1. The histogram values of the image were clipped (histogram clipping at 95%) to compensate for the presence of objects in the image with high reflection values,⁴¹^,⁴² enhancing this way the visual display sharpness of areas with low-reflection values.
2. The Haralick’s textural feature of dissimilarity ( $D$ ) was then calculated using a $5 \times 5 pixels$ window to optimize the time needed for processing the image and the resistance to outlier values.
3. $D$ from step (2) was used to estimate the complementary characteristic of similarity ( $S$ ), using the following equation:
Eq. (10)
$S = 1 - D .$
4. The values in the images created through steps (1) and (3) were normalized with respect to their maximum values so that the new values range between 0 and 1.
5. The normalized images of step (4) were used as input data to apply the classification method with fuzzy rules.

The two variables similarity and intensity were categorized into two fuzzy-classes “low” and “high” using $Z$ -type and $S$ -type fuzzy functions. Areas with water are those with high values of similarity and low backscatter values. Adopting a set of fuzzy classification rules avoids searching for a specific threshold value. In fact, the categories “water area” and dry land were automatically attributed through defuzzification of the probability maps created by the fuzzy system. This step was implemented using the maximum membership method.⁴³ The SNAP software was used to calculate the textural features of dissimilarity and similarity while the fuzzy system was developed using the Matlab software.

Fig. 3

Flowchart of the method based on the textural feature of dissimilarity and fuzzy-rules classification techniques.

2.5.

Evaluation Methods

Confusion matrices were created for the assessment of the results in the homogeneous polygons obtained with the four tested surface-water detection methods. A confusion matrix is a two-dimensional table where the columns correspond to the observations in the field (actual status) and the rows to the predicted values (estimations). The cells in the matrix refer to the following terms:

1. True positive (TP) predictions: water presence is correctly predicted at pixels in inundated polygons.
2. True negative (TN) predictions: water absence correctly predicted at pixels in non-inundated polygons.
3. False positive (FP) predictions: water presence erroneously predicted at pixels in non-inundated polygons.
4. False negative (FN) predictions: water absence erroneously predicted at pixels in inundated polygons.

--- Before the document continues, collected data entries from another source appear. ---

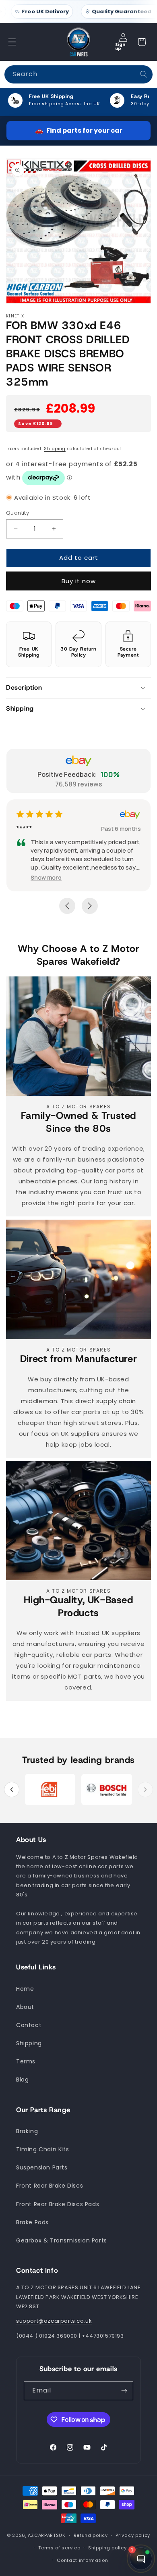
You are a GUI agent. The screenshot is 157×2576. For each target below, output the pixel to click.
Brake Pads (32, 2222)
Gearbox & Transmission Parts (61, 2240)
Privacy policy (133, 2535)
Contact (28, 2025)
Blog (22, 2079)
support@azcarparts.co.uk (54, 2321)
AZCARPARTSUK (46, 2535)
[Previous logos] (11, 1789)
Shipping (55, 449)
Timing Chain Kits (42, 2149)
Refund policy (91, 2535)
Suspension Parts (42, 2167)
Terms (25, 2061)
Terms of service (59, 2548)
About (25, 2007)
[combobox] (78, 74)
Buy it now (79, 581)
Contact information (82, 2560)
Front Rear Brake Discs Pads (57, 2204)
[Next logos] (145, 1789)
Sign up (120, 46)
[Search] (144, 74)
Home (25, 1989)
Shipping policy (107, 2548)
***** (40, 828)
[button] (12, 42)
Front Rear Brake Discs (49, 2186)
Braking (27, 2131)
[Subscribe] (124, 2390)
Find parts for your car (78, 130)
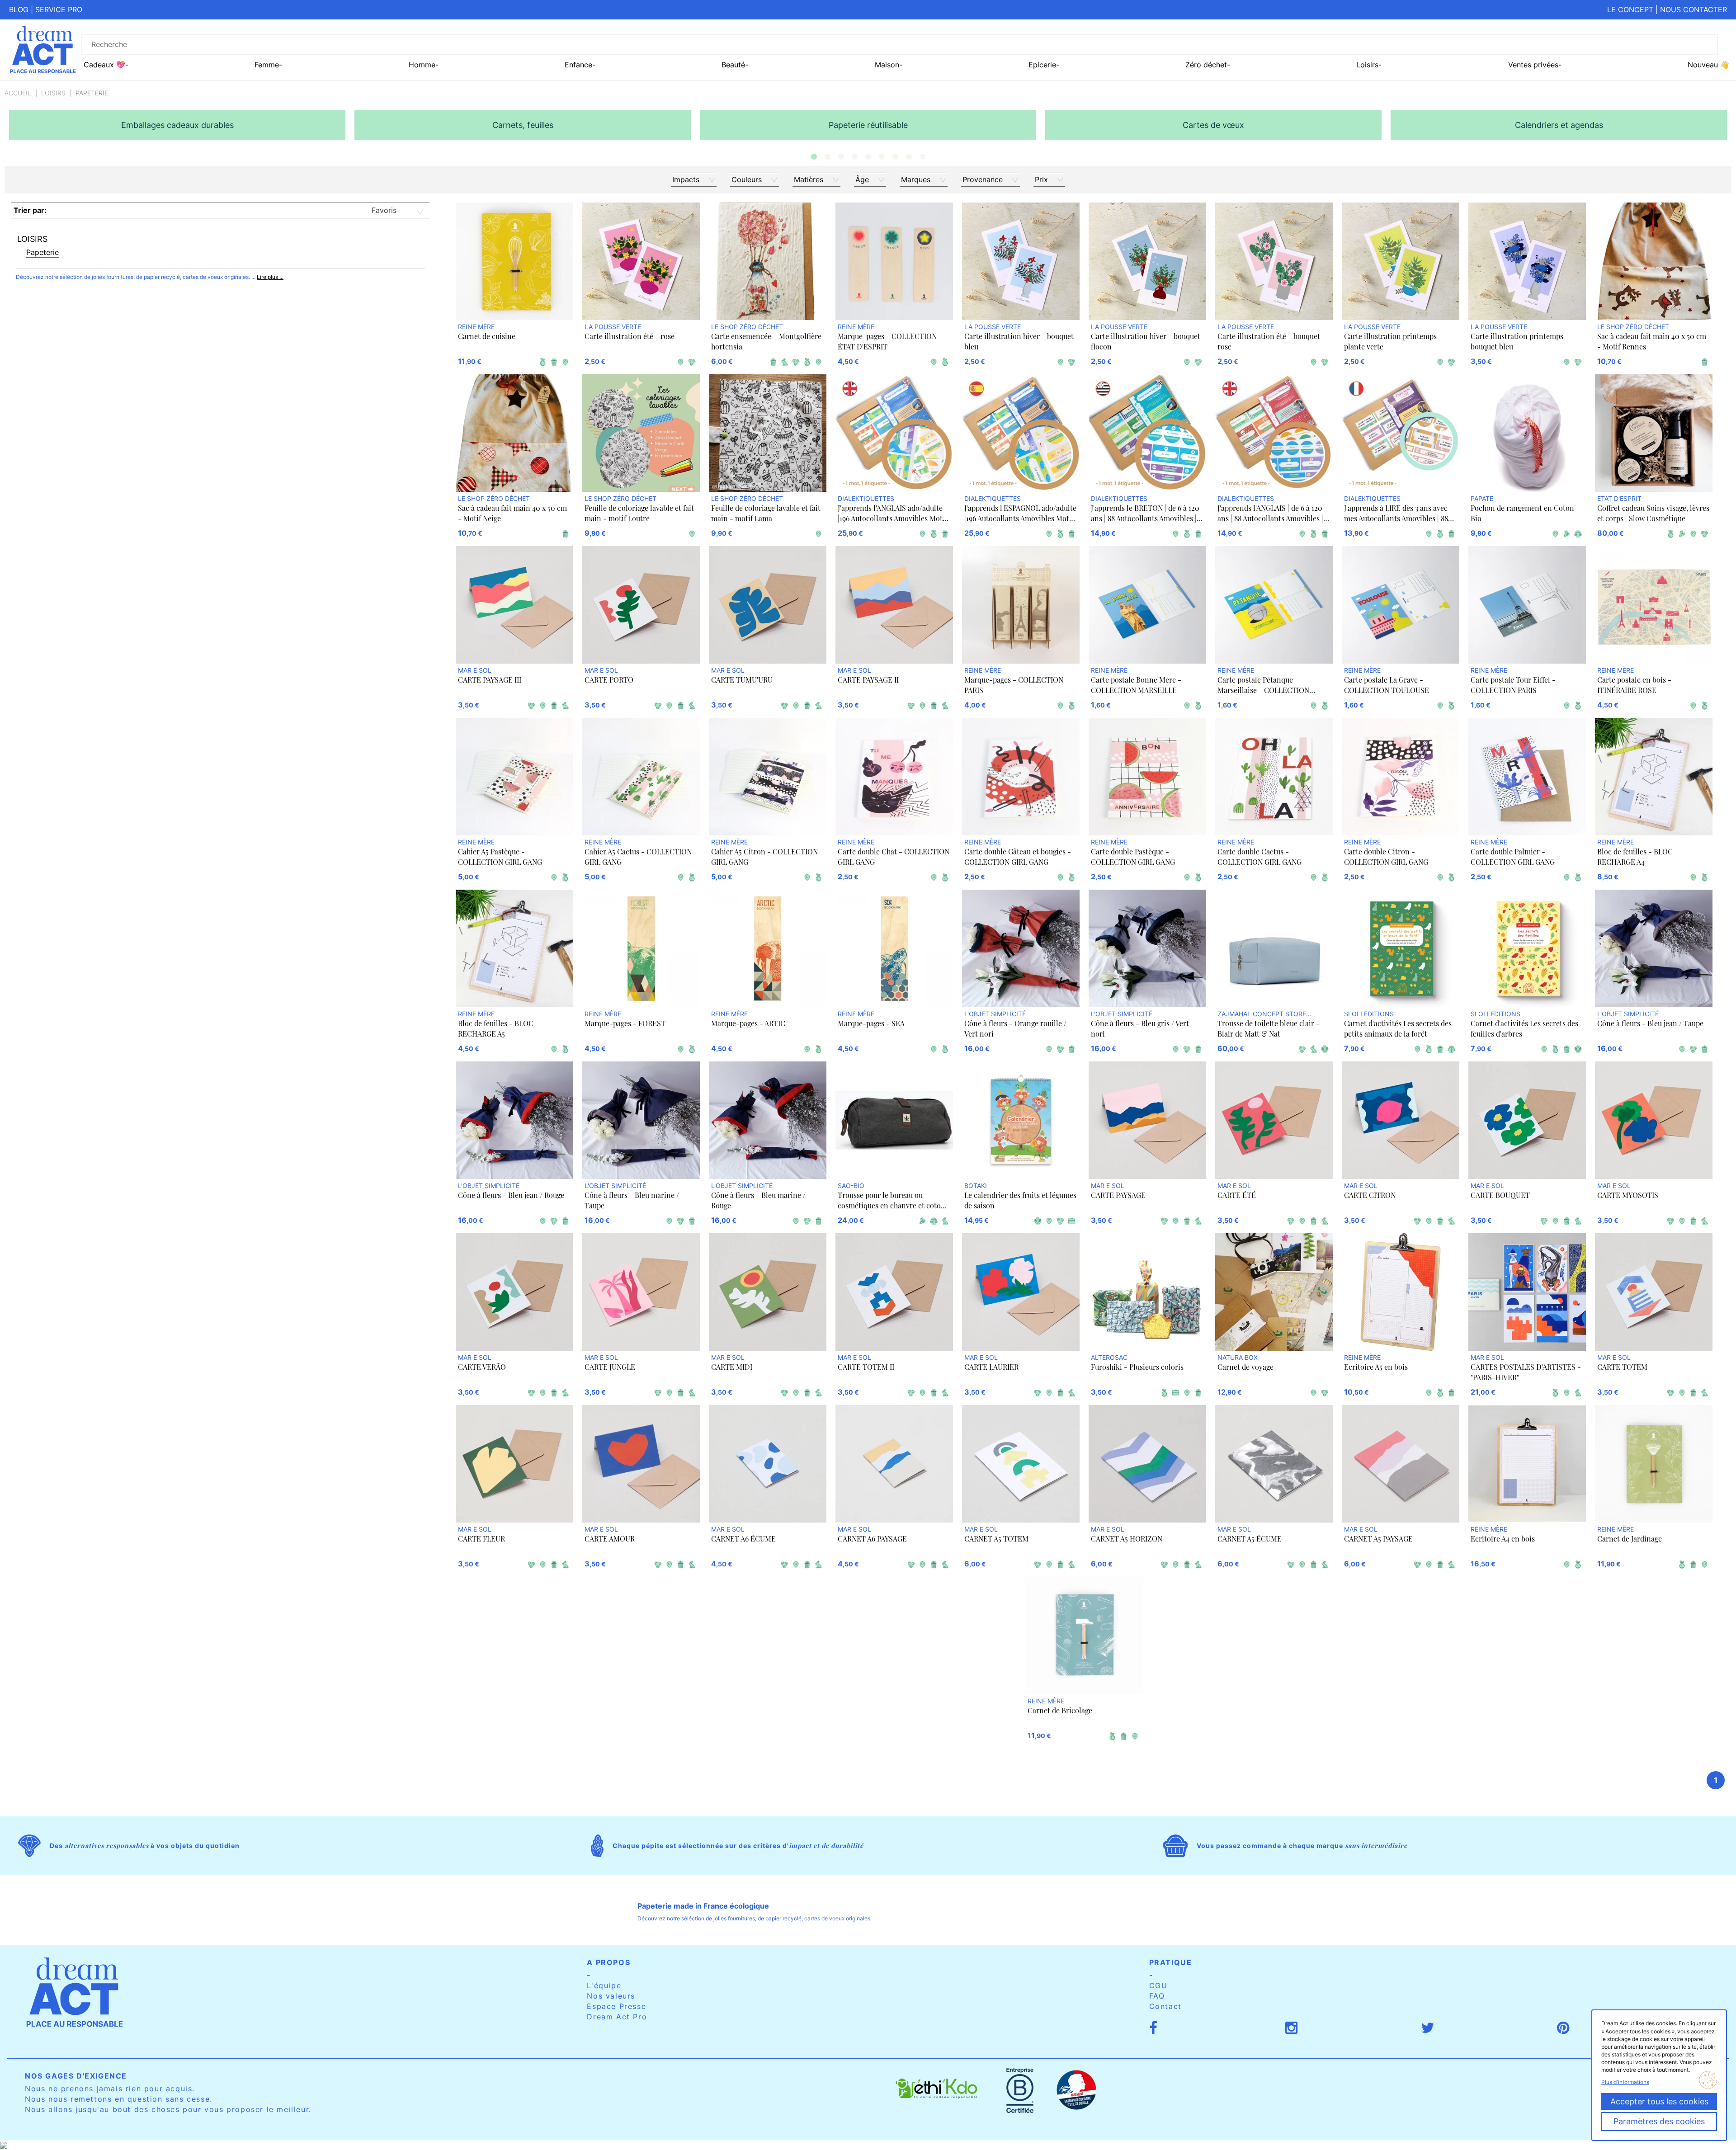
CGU (1158, 1985)
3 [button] (840, 156)
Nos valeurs (611, 1995)
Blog (18, 9)
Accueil (18, 93)
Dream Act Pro (617, 2016)
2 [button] (827, 156)
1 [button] (813, 156)
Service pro (58, 9)
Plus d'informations (1625, 2082)
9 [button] (922, 156)
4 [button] (854, 156)
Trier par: (30, 210)
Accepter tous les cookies (1659, 2101)
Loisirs (53, 93)
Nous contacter (1693, 9)
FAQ (1157, 1995)
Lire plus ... (270, 276)
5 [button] (868, 156)
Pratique (1170, 1962)
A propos (608, 1962)
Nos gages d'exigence (76, 2075)
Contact (1165, 2006)
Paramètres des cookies (1659, 2121)
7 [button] (895, 156)
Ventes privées (1533, 64)
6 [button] (881, 156)
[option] (177, 125)
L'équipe (604, 1985)
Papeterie (42, 252)
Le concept (1630, 9)
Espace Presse (616, 2006)
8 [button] (908, 156)
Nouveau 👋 (1708, 64)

From the confusion matrix accuracy metrics are retrieved for the homogeneous polygons, as given in Table 2.

Table 2

Definition of the accuracy metrics used for the assessment of the surface-water detection methods.

OA	TP + TN/(TP + FP + TN + FN)
Kappa coefficient	(Pr(a)-Pr(e))/(1-Pr(e)))a
Recall ( $R$ )	TP/(TP + FN)
Precision ( $P$ )	TP/(TP + FP)

^aPr(a): relative observed agreement, Pr(e): hypothetical probability of random agreement.

In addition, a water detection error (Err) was computed for the heterogeneous (mixed) polygons based on the mean absolute percent error (MAPE), where the area of water observed during field survey (Aw_obs) is compared to the one estimated for the same polygon (Aw_est) (in absolute value) and divided by Aw_obs. The MAPE metric is a widely used scale-independent accuracy measure. The lower the value of MAPE, higher is the accuracy. The water detection error (Err) is thus computed as average over a number of N observed and non-inundated (Aw_obs different from 0) polygons using the following formula:

Eq. (11)

E r r = \frac{1}{N} \sum_{i = 1}^{N} \frac{| A w_{o b s_i} - A w_{e s t_i} |}{A w_{o b s_i}} .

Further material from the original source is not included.